:: Collected data ::
-- Opening Marker --

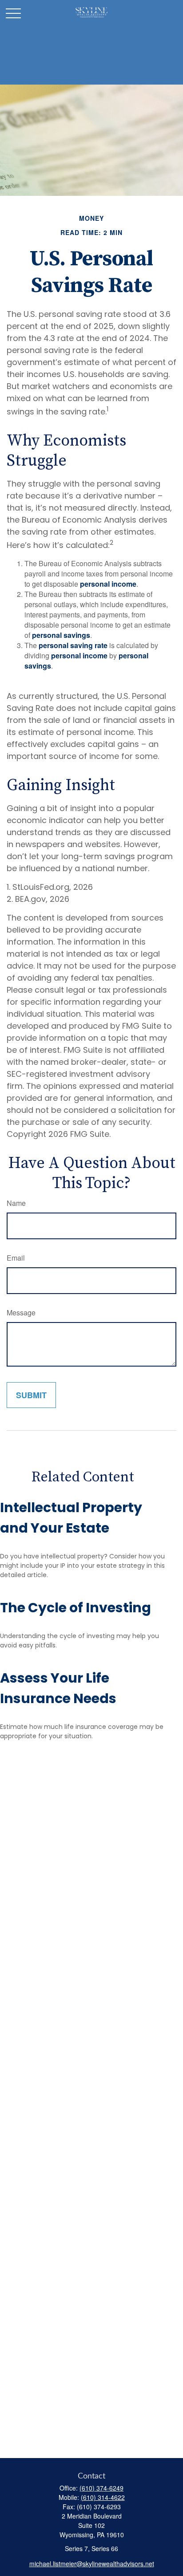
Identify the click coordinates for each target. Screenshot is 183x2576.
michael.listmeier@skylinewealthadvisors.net (91, 2563)
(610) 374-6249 (101, 2487)
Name (16, 1203)
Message (21, 1312)
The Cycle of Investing (75, 1607)
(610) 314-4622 (103, 2497)
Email (16, 1258)
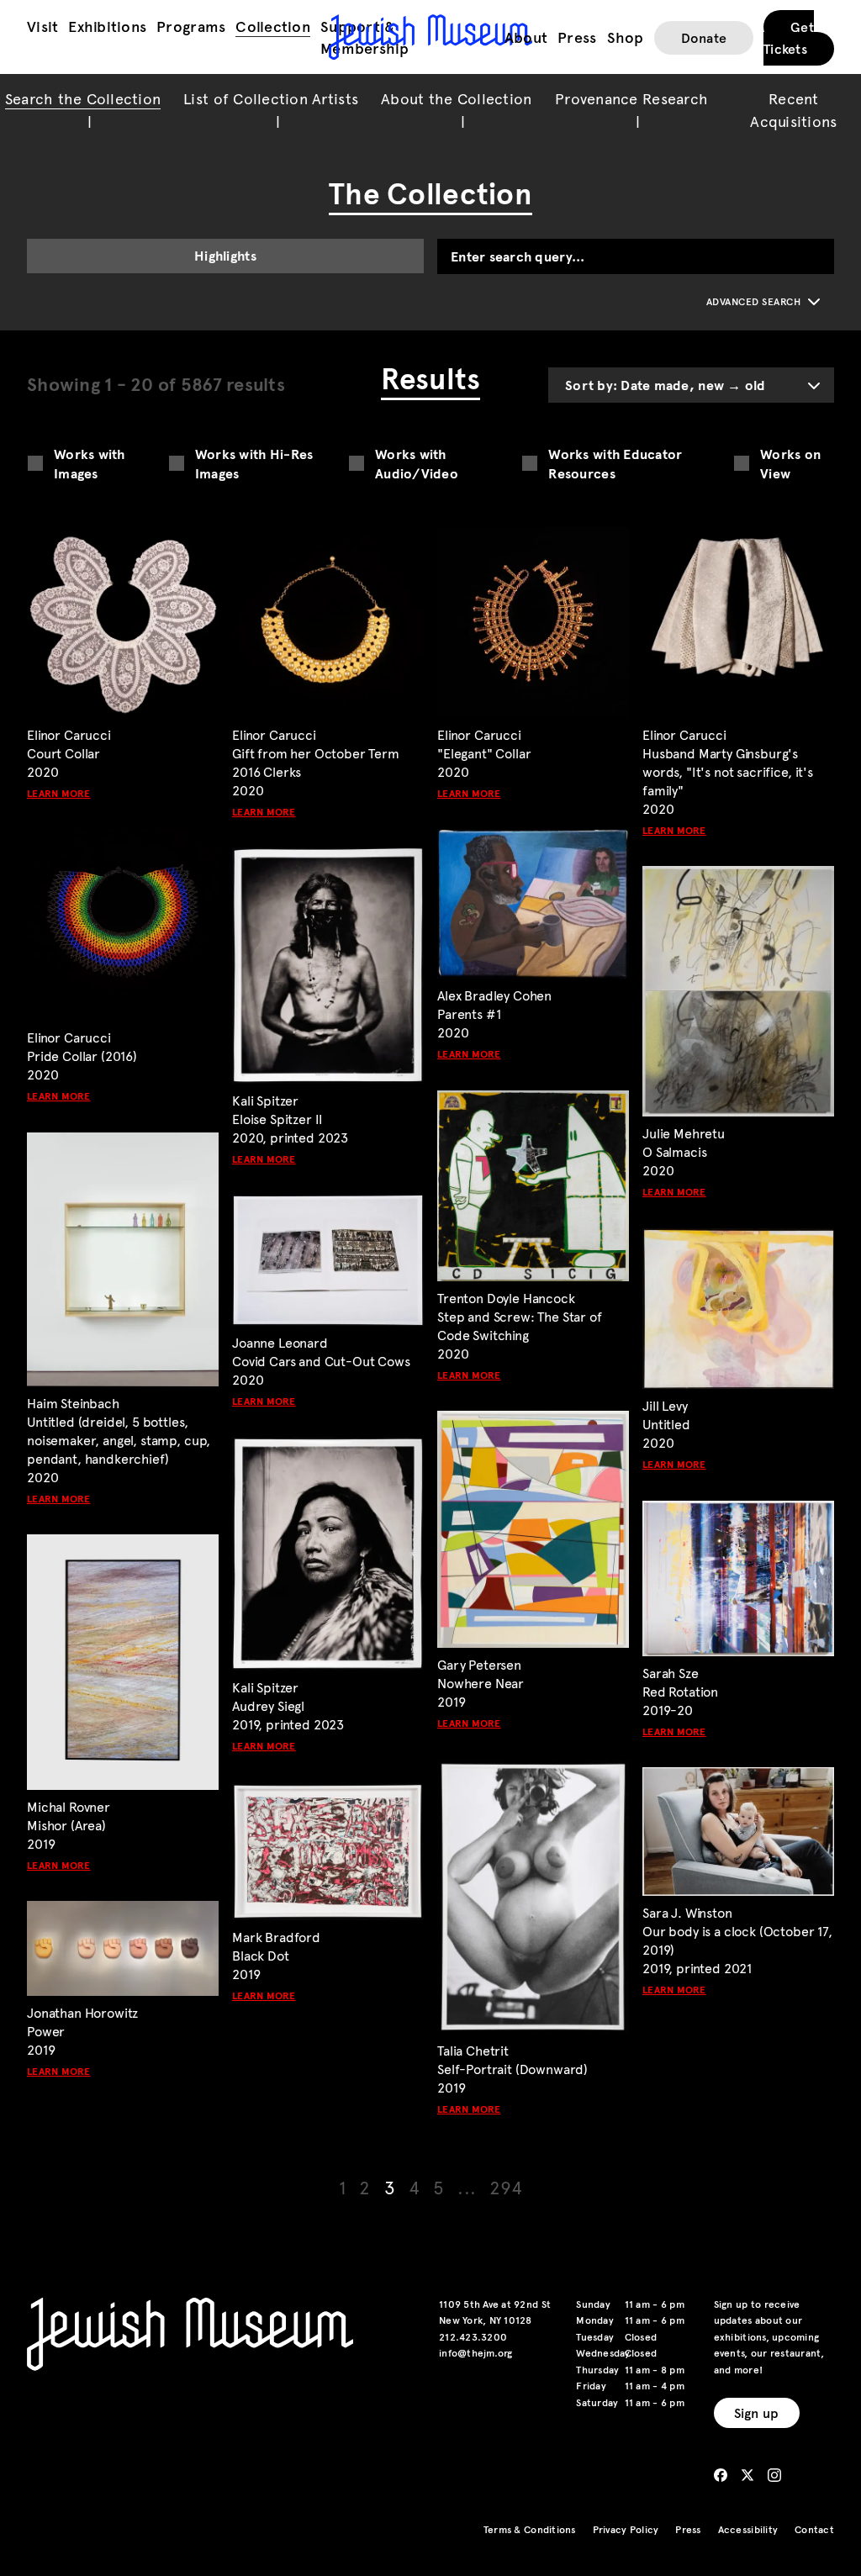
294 (505, 2186)
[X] (747, 2475)
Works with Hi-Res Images (254, 463)
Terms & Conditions (529, 2529)
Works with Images (89, 463)
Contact (814, 2529)
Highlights (225, 254)
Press (576, 37)
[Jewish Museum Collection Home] (430, 37)
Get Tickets (788, 37)
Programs (190, 26)
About (525, 37)
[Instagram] (774, 2475)
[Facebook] (720, 2475)
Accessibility (748, 2529)
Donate (704, 37)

-- Closing Marker --

What belongs in the answer is each line above from the line with "(610) 374-6249 (101, 2487)" to the line with "Press (576, 37)", inclusive, reproduced exactly and free of pictures.

:: Problem solution ::
(610) 374-6249 (101, 2487)
Name (16, 1203)
Message (21, 1312)
The Cycle of Investing (75, 1607)
(610) 314-4622 (103, 2497)
Email (16, 1258)
294 (505, 2186)
[X] (747, 2475)
Works with Hi-Res Images (254, 463)
Terms & Conditions (529, 2529)
Works with Images (89, 463)
Contact (814, 2529)
Highlights (225, 254)
Press (576, 37)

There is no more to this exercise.